■ Problem description ■
Find the line that holds "Open help via the question mark icon" in the material below. Output that line and each one after it exactly, but not the pictures.

(Task input Opens)

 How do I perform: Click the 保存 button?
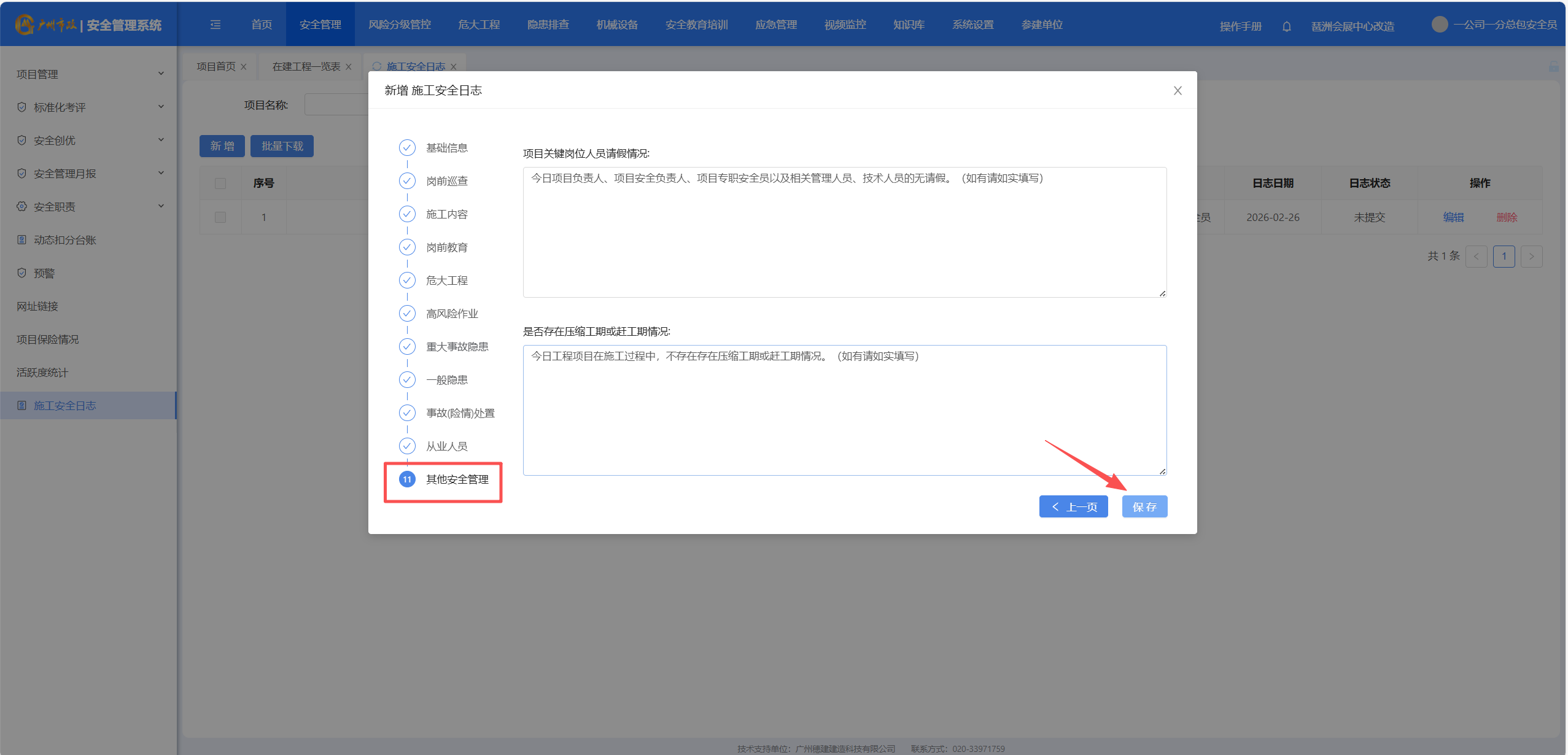pyautogui.click(x=1144, y=507)
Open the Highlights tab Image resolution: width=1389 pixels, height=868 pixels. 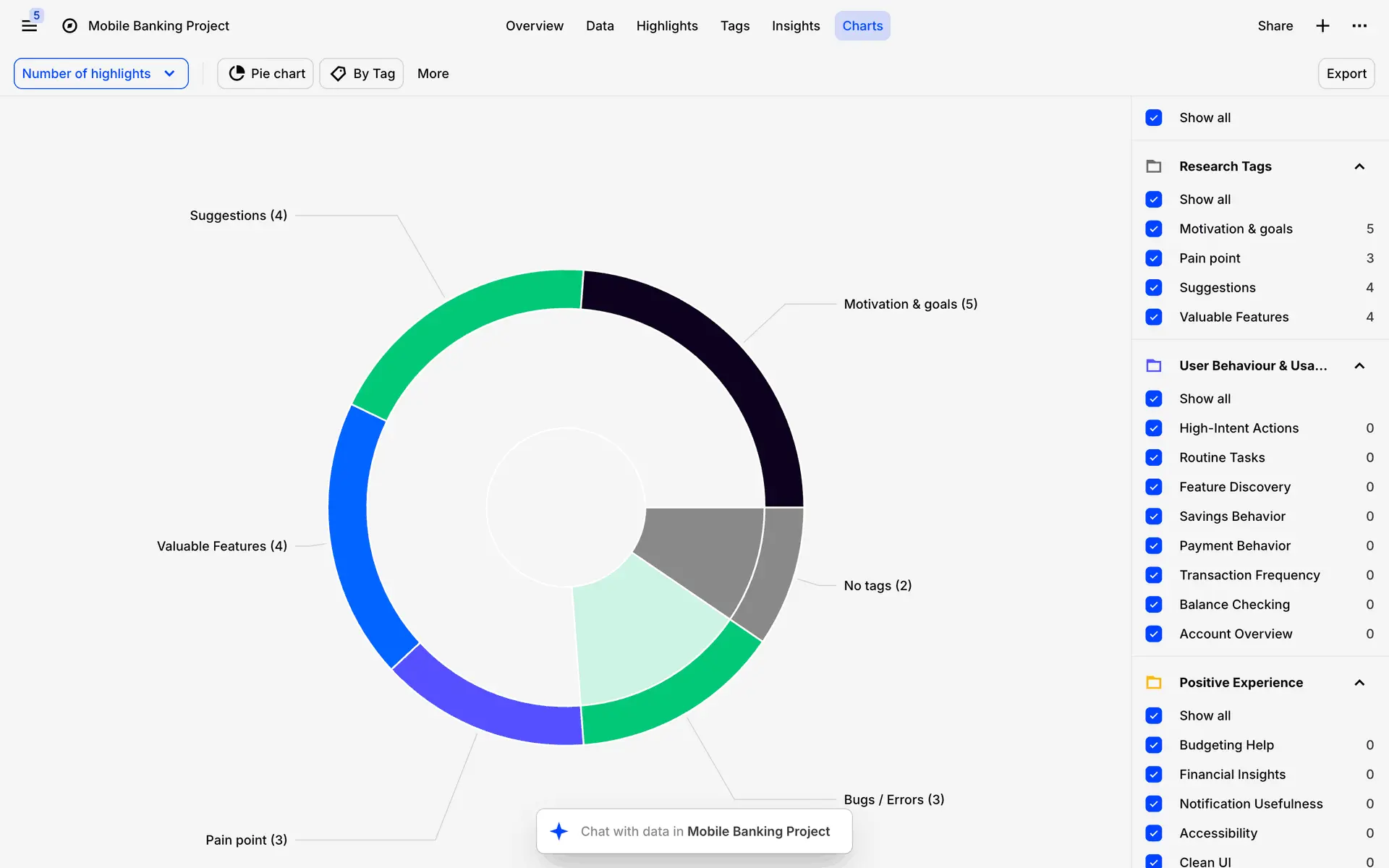pos(666,26)
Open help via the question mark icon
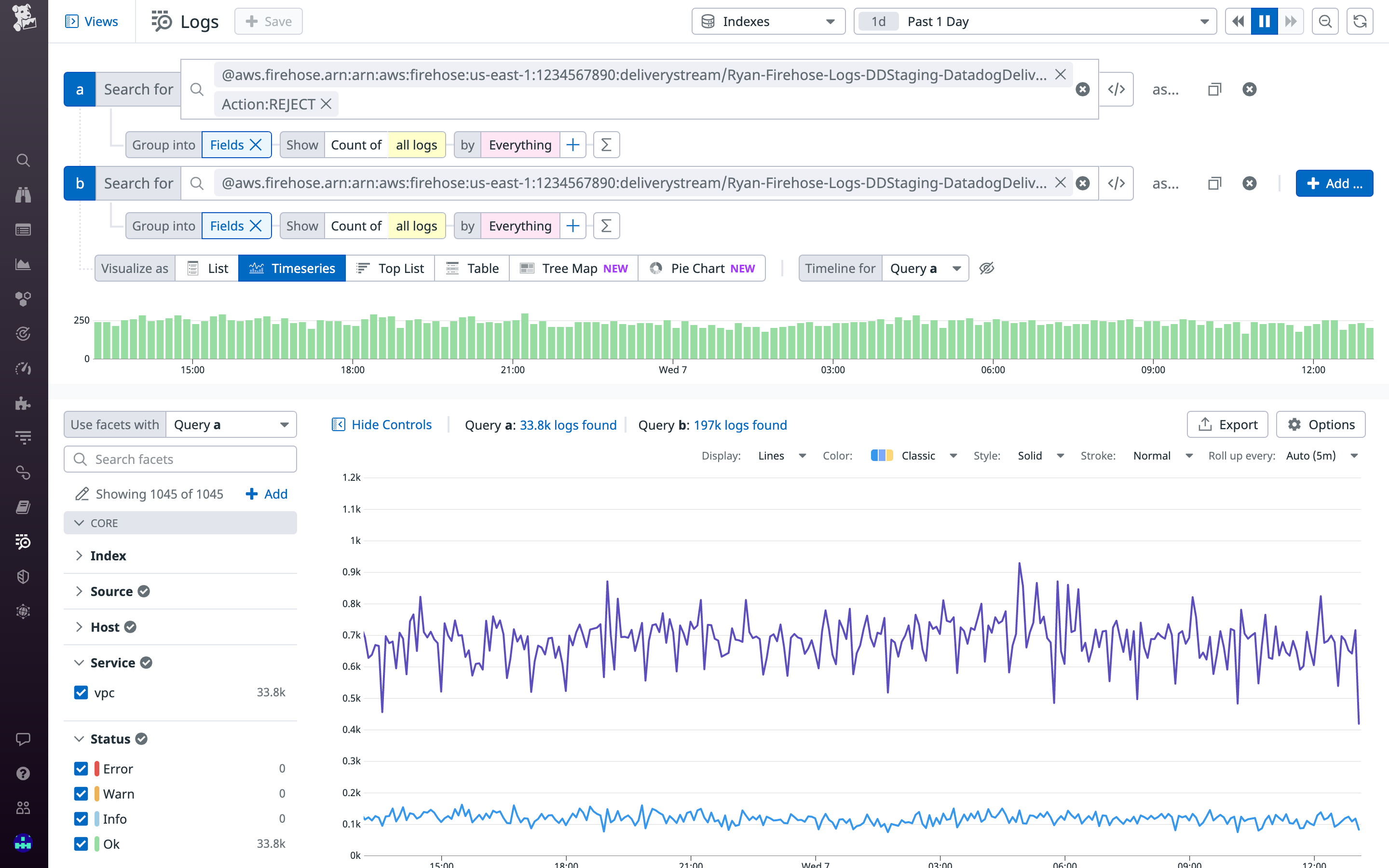The image size is (1389, 868). (x=23, y=773)
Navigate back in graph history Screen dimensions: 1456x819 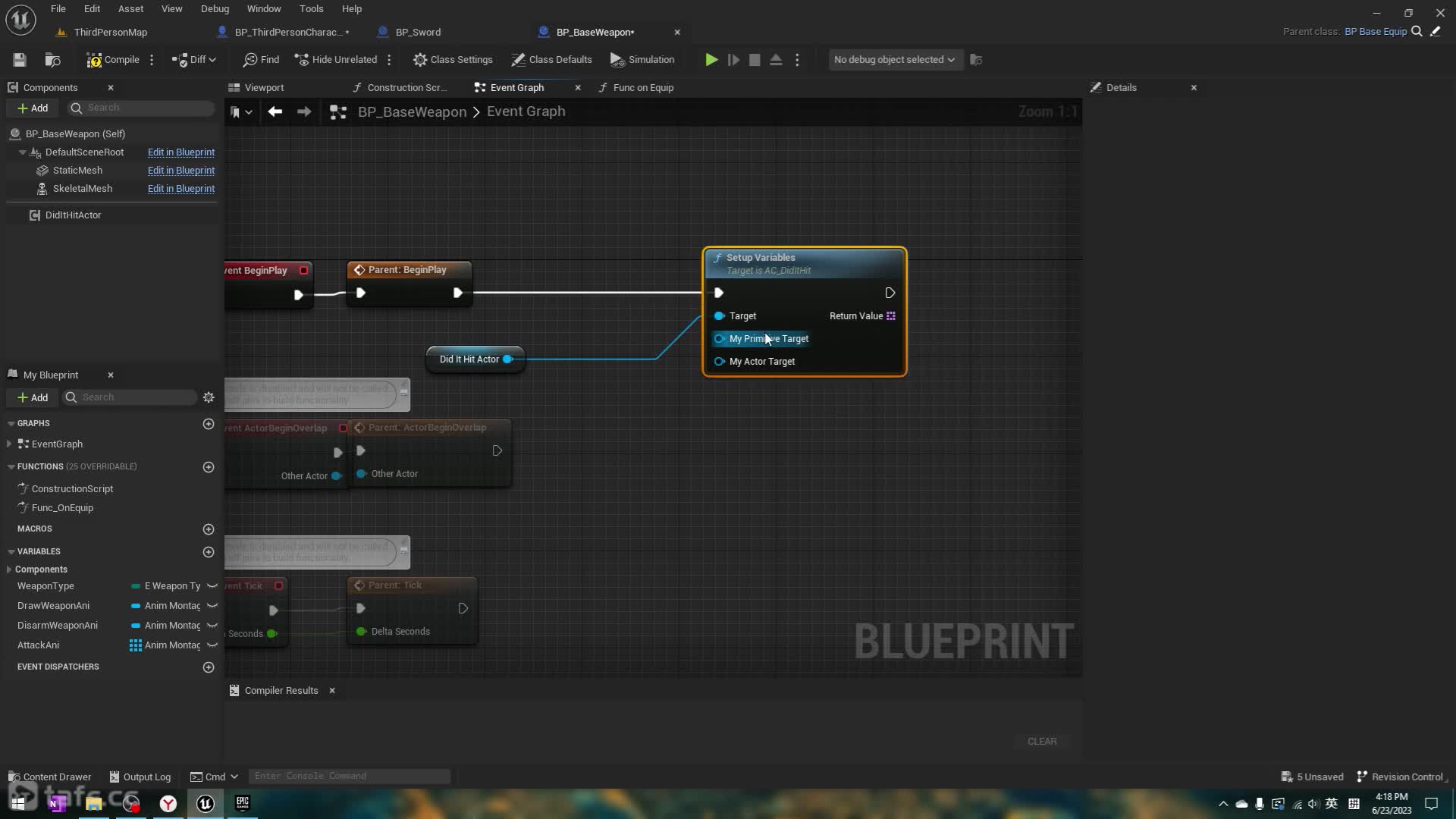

(Task input Closes)

■ Answer space ■
Open help via the question mark icon
The image size is (1389, 868). (x=23, y=773)
Navigate back in graph history Screen dimensions: 1456x819 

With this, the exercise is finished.